Interaction with theory codes
-----------------------------

Theory code results will be recomputed if required by likelihoods that are included under ``add``, making the processing much faster
if new likelihoods do not require a full recomputation of the theory results.
If you would like to change the options for the theory code, you can add it under ``add`` with the new options
(but it will only actually be recomputed if needed by added likelihoods or derived parameters).

When a theory is recomputed, new results only update removed+added likelihoods and derived parameters (including dynamic derived parameters that may depend on recomputed ones; this includes partial typical partial likelihood sums as those in :doc:`cosmo_basic_runs`).

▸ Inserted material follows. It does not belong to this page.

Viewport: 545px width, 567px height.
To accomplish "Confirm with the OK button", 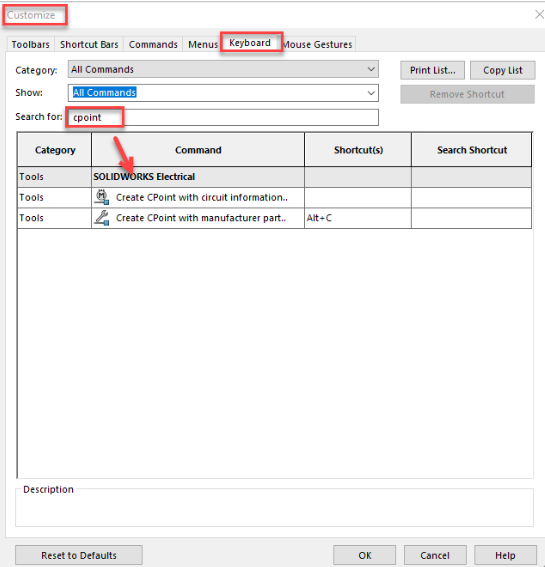I will (x=365, y=555).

If a theory code was present in the original sample and a new likelihood or theory-derived parameter is added, the theory is automatically inherited: you do not need to repeat its info (unless you want e.g. to specify a new path from which to load the code).

You can see a realistic example in :ref:`cosmo_post`.


Ignoring burn-in and thinning the sample
----------------------------------------

You can **skip** any number of initial samples using the option ``skip``, with an integer value for a precise number of rows, and and a value :math:`<1` for an initial fraction of the chain.

To **thin** the sample, give the ``thin`` option any value :math:`>1`, and only one every ``[thin]`` samples will be used (accounting for sample weights, which must be integer).


Sequential application of post-processing
-----------------------------------------

The .updated.yaml file produced by ``post`` contains a merged set of likelihood and parameters, similar to an MCMC run.
The post-processed chain can therefore be used as an an original chain for further importance sampling if required.